Vree looked away from the mirror and tried to pull away her right hand, but the man’s grip tightened.
“You’re not my daddy,” she said to the man who looked like her father, “so I’m gonna leave now.”
His grip tightened more, so she pushed him hard and yanked her hand from his. As he fell inside the tub, she pushed away and ran.
Outside the bathroom, she hurried down the hall, found the stairs, and flew down them, her feet barely touching the steps.
Downstairs, her feet found a solid floor of unfamiliar carpet. She tore through the living room filled with furniture that must have belonged to the people in the framed photographs she passed. She saw Becca in two of the photos—large studio shots done professionally. Becca stood next to an unknown man behind three girls and a boy in the last one. The boy looked like Lenny, but several years younger.
Vree called for her mom and grandparents as she ran through the dining room, to the kitchen that looked unchanged from Grandma Evelyn’s. No one was there.
She fled to the kitchen’s backdoor and entered a white blank sea of nothingness. She stood on the nothingness and saw nothing. She turned around and saw the house was gone.
Something cold—a wet hand?—touched her right shoulder. She almost screamed until she heard the drumming sound of the shower water striking the bathtub.
Vree opened her eyes and pushed away from the shower door. Her cheek was warm where she had pressed it against the glass door. She turned off the water that had gone cold. The tub drain gurgled until the last of the water passed through. When all she heard was the slow drip from the showerhead, she stepped from the tub and wrapped her body in the fluffy towel from where she had left it on the rack.
As she crossed the room, she saw her reflection in the mirror at the fancy sink that held no broken glass. A shiver crawled across her back before she unlocked the door and headed to her bedroom.

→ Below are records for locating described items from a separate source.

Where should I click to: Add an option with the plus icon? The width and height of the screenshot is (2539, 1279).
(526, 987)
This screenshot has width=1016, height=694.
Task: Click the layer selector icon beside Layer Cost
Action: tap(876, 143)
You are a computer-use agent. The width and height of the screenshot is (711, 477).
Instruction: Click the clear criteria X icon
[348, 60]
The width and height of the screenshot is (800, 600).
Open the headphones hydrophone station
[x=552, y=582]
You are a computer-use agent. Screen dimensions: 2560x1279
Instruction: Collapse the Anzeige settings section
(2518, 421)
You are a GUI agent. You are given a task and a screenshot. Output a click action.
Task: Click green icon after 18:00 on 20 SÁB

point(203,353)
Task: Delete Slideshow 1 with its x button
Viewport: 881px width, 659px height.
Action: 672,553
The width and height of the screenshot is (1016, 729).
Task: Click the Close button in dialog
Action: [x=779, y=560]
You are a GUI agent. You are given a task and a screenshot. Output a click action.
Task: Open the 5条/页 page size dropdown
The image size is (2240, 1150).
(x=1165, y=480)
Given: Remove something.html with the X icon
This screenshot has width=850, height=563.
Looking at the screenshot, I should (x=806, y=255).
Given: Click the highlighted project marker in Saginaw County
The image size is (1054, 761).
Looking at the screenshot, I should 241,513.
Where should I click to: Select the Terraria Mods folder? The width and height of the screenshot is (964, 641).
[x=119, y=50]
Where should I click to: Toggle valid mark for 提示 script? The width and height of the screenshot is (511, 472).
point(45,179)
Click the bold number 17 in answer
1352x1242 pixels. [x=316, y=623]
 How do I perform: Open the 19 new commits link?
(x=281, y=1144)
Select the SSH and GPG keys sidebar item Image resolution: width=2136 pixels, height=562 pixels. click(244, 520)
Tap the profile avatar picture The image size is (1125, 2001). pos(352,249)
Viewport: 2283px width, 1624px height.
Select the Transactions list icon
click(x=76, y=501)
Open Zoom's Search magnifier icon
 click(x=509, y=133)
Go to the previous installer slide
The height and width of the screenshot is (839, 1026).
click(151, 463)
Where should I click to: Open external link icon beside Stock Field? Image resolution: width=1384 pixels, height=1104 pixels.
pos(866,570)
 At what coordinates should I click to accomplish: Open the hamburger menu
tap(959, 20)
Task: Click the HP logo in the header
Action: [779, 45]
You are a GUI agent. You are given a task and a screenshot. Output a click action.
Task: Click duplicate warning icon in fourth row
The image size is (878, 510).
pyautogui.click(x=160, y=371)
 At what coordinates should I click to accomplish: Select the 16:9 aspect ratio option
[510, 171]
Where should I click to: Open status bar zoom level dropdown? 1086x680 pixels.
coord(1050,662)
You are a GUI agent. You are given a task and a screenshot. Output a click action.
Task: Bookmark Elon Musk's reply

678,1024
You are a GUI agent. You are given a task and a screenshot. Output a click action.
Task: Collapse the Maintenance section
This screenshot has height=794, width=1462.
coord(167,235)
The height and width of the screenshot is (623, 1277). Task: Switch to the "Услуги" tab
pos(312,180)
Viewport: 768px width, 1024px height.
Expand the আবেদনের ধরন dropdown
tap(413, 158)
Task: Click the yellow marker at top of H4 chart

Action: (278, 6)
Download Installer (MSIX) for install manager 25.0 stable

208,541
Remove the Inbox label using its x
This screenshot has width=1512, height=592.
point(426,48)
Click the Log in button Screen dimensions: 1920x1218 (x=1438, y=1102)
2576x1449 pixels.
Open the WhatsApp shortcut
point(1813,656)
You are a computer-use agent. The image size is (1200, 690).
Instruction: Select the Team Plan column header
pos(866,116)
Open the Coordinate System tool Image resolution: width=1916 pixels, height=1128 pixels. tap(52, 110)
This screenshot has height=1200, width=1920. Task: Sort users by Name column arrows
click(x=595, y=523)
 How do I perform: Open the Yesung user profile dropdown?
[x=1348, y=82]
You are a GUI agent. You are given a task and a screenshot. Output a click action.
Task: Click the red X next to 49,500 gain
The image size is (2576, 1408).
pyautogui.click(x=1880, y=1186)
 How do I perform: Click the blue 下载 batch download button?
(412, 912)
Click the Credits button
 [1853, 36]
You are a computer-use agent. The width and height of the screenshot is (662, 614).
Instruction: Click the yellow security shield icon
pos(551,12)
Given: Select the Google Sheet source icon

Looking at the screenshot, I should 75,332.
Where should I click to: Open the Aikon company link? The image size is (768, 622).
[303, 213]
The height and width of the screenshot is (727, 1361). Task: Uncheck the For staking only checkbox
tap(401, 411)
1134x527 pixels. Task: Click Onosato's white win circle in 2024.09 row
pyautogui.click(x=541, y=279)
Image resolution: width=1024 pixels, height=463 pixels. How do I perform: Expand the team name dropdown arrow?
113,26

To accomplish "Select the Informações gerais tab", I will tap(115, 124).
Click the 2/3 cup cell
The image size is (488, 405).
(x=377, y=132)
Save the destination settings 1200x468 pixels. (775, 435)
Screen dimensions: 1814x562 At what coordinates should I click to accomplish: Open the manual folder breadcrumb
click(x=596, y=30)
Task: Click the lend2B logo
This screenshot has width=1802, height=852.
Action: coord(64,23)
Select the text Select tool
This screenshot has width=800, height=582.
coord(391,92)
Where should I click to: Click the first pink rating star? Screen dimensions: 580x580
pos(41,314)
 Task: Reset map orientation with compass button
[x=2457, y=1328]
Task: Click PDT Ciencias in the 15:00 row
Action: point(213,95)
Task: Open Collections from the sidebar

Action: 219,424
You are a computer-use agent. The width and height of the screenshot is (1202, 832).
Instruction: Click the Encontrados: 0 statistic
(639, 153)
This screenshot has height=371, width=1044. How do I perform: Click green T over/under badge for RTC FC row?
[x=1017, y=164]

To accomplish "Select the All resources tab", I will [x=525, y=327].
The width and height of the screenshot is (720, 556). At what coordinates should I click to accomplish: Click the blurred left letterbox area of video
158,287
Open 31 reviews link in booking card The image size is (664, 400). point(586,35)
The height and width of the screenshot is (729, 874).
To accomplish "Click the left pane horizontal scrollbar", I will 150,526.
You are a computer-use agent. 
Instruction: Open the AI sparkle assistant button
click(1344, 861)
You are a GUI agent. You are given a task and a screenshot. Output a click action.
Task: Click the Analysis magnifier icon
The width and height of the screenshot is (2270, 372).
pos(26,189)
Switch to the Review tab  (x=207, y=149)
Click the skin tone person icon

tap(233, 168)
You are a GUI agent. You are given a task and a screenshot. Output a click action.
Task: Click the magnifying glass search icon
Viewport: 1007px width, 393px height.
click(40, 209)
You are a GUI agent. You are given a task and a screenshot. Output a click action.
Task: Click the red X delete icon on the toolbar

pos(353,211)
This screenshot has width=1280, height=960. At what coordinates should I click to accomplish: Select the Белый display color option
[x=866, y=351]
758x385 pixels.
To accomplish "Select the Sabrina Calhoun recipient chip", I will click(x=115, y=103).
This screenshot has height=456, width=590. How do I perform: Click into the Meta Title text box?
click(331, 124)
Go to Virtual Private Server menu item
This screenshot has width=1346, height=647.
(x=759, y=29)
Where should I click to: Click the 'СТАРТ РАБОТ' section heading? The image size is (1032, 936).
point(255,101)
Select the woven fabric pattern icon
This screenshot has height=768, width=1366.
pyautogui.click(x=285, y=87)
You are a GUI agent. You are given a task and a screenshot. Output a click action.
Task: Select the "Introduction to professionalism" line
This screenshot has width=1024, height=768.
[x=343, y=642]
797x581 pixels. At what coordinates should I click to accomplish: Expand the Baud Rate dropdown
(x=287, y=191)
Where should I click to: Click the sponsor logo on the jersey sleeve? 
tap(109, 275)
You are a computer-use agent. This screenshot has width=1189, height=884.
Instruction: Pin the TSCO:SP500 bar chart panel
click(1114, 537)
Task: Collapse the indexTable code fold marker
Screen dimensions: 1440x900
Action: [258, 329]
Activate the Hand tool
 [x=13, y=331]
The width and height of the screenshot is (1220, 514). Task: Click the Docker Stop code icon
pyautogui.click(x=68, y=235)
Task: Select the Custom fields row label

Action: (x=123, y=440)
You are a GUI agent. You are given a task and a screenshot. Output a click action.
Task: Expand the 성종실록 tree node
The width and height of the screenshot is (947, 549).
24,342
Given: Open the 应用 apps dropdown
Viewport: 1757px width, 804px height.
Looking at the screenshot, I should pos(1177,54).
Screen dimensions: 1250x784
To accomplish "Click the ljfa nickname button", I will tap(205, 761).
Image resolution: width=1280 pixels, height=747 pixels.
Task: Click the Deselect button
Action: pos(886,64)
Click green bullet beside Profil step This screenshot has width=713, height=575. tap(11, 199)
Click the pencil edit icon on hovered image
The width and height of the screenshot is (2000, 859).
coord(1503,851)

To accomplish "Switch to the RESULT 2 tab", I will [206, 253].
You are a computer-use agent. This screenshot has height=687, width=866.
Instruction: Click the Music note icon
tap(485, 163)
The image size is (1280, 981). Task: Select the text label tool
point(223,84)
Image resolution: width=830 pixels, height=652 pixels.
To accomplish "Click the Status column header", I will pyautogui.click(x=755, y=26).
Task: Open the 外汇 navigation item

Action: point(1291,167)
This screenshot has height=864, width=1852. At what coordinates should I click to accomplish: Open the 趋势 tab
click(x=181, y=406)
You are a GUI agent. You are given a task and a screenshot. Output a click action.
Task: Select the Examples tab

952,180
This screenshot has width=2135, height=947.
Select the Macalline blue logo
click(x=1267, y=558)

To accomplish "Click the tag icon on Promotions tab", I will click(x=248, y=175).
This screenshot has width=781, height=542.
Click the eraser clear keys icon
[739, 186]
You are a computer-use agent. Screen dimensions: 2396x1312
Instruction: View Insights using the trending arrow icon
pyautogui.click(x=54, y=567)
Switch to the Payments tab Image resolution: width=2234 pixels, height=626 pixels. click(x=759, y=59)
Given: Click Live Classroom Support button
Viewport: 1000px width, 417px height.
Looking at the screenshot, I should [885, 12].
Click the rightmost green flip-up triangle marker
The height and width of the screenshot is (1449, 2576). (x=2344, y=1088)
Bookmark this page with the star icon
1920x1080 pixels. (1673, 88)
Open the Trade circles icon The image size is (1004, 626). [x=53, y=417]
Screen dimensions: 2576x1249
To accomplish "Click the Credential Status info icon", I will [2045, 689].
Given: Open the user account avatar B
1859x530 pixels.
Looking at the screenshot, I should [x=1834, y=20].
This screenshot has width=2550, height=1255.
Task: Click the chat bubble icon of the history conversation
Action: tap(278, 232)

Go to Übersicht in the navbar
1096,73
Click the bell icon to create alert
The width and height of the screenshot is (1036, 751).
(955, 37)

Moments later, Margga’s curious face looked out from the mirror between streaks of condensation. She squinted at the room, looking for Sarlic. Not seeing him, she left to search from other mirrors in the hou
se.
* * *
AMY STOPPED PLAYING the unknown music on the piano. Upstairs, Margga’s face vanished from Vree’s bedroom mirror as Vree entered the room. A moment later, after Vree sat on her bed and examined the arrowhead she had left there, the white crow appeared on Vree’s bureau.
“Have you decided?” Enit Huw called out, almost cackling.
Vree closed her eyes and recalled the attack along the highway. She closed her left hand around the arrowhead and said, “Go away.”
“You are like her,” Enit Huw said, “full of magic, the power that stalls their equipment and kills them.”
Vree’s grip tightened, but her voice remained low. “I haven’t killed anyone, so go away and leave me alone.”
“He’s in this room right now, terrified that you will look upon him and stop his breathing apparatus.”
Vree’s eyelids flew open.
“Who’s in this room?” she asked, glaring at the crow.
“Across the room, stooped in the shadows near the corner.”
Vree heard Sarlic’s voice before she saw him.
“Do not look at me,” he said, cowering in the far corner and turning his back to Vree. “Spare my life. Please.”
“Look away,” Enit Huw said to Vree, “if you wish him no harm.”
Vree looked at the crow still perched on her bureau. “Get out of here, both of you. Now!” She pointed at the stairs.
“Sarlic needs the book of spells,” Enit Huw said.
“Yes,” Sarlic said, still cowering. “Give me the book and I will leave here and never return.”
Vree looked down at her clenched fist. A strand of wet hair dripped water on it. She pulled the bath towel tighter around her and said, “Why? What is the book to you?”
“It is a way of protecting the lives of my people and me.”
Vree recalled the book’s strange language. “It’s mostly poetry,” she said to the crow. “Why did you call it a book of spells?”
“It’s filled with magic,” Enit Huw said.
“I don’t have it,” Vree said, remembering she had given Lenny the book. “So, go, both of you.”
“You must be stopped from killing us,” Sarlic said. “If I leave here without the book, you will make enemies with many Roualens tonight. Their fear will bring you harm.”
“Is that a threat?” Vree glared at Sarlic who had stopped cowering. He now stood and faced Vree.